Yesterday was a fantastic eating day. Lunch at Simon Pearce (Butternut Squash Bisque with mixed greens and a Sparkling Pomegranate cocktail, and The Woodstock Inn for dinner with M (thanks Grammy for the date night!). Plus, I kicked ASS in Rummy Kube. I think I won four games in a row. I found a great basket for firewood at Simon Pearce made of reclaimed wood and my MIL found an extra large wooden bowl (think long rather than circle-round) for us here at the farmhouse. It's going to look great on our kitchen table. Sam has been tucking Puppy in under the covers on me and asking me to hold Puppy while he swings. It's really very sweet, even if the little bugger is a little stinky. Waiting for Babysitter Extraordinaire to arrive. Kids seem like they need to go outside or maybe leave the property today. M and I will probably switch off our various types of skiing, and there will likely be more sledding and/or snowmobiling.
The only negative is that Sam continues to wake at ungodly hours despite our best efforts to avoid naps and early bedtimes (ie: Sam passing out on the couch before 7PM). It makes the one who gets up with him grumpy or non-functional without a nap or LOTS of coffee. He GOES to sleep easily, and mostly stays asleep, so it's mainly the early hour that is killing us. Sammy Noodles is requesting the computer, so I guess it's time to start the day...
Wednesday, February 17, 2010
Sunny Day With New Snow
On another note, The Little Person makes up stories A LOT. They often start out," When I was a little baby..." or " My Grandpa used to..." or "When I was a little baby my Grandpa used to dress me up in a troll costume (true story from today)." Sometimes they are cute and we indulge the fantastic imagination, and sometimes I get concerned about whether he knows truth from fiction. Sometimes he talks about our dogs from Alaska, Loosy and Kramer, coming to visit on a specific day. Even though Kramer is in a canister in the pantry and Loosy got adopted *what I choose to believe* by a nice family in Juneau. Also, he calls my Dad, "Poppa," or "Pop," so one would assume he meant M's Dad when he refers to Grandpa. Except M's Dad passed away a year and a half ago. One time he talked about "his baby" coming to sleep in his room (this is after he asked for a baby sister on our Thanksgiving trip to CA), and when I asked if he wanted a baby doll for Christmukkah, he said,
"No, but that would be a nice toy for my baby."

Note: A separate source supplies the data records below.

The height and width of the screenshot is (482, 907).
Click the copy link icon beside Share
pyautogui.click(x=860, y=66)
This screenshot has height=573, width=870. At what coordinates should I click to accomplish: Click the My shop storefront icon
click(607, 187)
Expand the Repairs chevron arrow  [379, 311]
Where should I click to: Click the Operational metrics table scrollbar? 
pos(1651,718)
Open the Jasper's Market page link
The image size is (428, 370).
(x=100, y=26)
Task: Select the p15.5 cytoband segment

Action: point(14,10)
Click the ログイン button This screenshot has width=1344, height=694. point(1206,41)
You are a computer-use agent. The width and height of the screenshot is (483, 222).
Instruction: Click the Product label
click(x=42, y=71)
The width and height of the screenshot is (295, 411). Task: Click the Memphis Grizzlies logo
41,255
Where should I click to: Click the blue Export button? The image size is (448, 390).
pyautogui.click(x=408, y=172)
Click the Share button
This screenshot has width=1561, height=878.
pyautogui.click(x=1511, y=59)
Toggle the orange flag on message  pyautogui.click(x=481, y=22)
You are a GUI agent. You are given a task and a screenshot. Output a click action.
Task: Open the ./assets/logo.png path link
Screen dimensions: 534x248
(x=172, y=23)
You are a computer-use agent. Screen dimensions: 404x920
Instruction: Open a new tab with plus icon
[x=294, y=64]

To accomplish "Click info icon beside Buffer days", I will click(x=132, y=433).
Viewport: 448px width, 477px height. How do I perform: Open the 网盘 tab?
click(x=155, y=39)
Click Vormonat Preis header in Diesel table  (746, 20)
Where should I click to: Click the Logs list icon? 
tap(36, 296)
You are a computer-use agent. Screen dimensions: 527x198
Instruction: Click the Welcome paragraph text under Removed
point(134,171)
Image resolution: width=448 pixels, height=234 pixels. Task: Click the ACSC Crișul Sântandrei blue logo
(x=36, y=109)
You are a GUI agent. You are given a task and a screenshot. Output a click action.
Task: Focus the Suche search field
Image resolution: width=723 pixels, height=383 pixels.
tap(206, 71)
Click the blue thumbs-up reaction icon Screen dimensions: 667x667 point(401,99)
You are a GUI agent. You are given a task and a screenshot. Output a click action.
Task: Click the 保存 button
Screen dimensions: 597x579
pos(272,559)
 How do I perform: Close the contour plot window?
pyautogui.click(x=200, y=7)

Who was going to sleep in a crib, in his room. Anyway, I think he knows he's making things up, but I'm not sure where to draw the line and check in with him about the truth of the stories. When we discuss notaliveanymore Grandpa (or his Great-Grandfather, my Grandpa, who has also [passed), then he goes around telling everyone about his Grandpa.
"He died," he says.
As Ms. C at his school says,
"After the seventh time, I'm like, we get it, he's dead!"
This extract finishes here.